= Data excerpts =
◆ ◆ ◆ ◆ ◆
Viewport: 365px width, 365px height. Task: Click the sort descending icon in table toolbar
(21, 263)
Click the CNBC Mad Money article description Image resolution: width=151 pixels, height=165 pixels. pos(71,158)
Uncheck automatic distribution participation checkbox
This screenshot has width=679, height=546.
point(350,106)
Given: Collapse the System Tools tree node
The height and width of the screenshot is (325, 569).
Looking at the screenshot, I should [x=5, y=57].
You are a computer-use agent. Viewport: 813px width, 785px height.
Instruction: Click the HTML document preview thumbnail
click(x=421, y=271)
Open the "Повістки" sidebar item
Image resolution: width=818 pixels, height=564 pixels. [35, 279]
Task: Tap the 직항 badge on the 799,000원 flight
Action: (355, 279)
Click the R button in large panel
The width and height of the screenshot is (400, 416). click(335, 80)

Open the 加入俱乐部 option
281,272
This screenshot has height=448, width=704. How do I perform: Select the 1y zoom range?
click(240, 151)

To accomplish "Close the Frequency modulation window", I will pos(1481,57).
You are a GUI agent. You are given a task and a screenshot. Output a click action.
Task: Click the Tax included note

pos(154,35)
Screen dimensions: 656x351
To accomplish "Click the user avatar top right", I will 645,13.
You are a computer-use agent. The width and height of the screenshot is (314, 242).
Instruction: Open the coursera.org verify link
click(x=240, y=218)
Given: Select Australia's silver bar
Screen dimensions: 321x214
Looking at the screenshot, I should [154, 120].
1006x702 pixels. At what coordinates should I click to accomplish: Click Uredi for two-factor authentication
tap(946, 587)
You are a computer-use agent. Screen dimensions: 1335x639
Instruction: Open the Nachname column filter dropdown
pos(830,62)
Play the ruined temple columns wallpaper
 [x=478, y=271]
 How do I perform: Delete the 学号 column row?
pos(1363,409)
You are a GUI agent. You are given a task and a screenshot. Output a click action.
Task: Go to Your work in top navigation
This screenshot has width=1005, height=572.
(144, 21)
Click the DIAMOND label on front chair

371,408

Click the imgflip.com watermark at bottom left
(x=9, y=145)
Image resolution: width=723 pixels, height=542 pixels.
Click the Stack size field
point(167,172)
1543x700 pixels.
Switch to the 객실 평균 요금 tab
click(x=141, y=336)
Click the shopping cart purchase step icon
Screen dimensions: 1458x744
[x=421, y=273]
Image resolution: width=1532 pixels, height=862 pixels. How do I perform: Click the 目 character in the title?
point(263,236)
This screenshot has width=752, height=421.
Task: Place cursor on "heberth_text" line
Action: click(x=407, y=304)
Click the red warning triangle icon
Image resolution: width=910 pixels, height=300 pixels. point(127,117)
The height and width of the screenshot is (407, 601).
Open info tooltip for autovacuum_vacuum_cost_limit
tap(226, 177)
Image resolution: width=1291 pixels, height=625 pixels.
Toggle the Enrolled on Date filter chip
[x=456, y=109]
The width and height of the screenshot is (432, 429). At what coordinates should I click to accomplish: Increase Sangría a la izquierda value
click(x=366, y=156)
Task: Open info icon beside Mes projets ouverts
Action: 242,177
◆ ◆ ◆ ◆ ◆
= EXERCISE GOAL =
Search the records line by line for the word "agent" and copy every line where it appears.

= ANSWER SECTION =
You are a computer-use agent. Viewport: 813px width, 785px height.
You are a GUI agent. You are given a task and a screenshot. Output a click action.
You are a computer-use agent. The width and height of the screenshot is (314, 242).
You are a computer-use agent. Screen dimensions: 1335x639
You are a GUI agent. You are given a task and a screenshot. Output a click action.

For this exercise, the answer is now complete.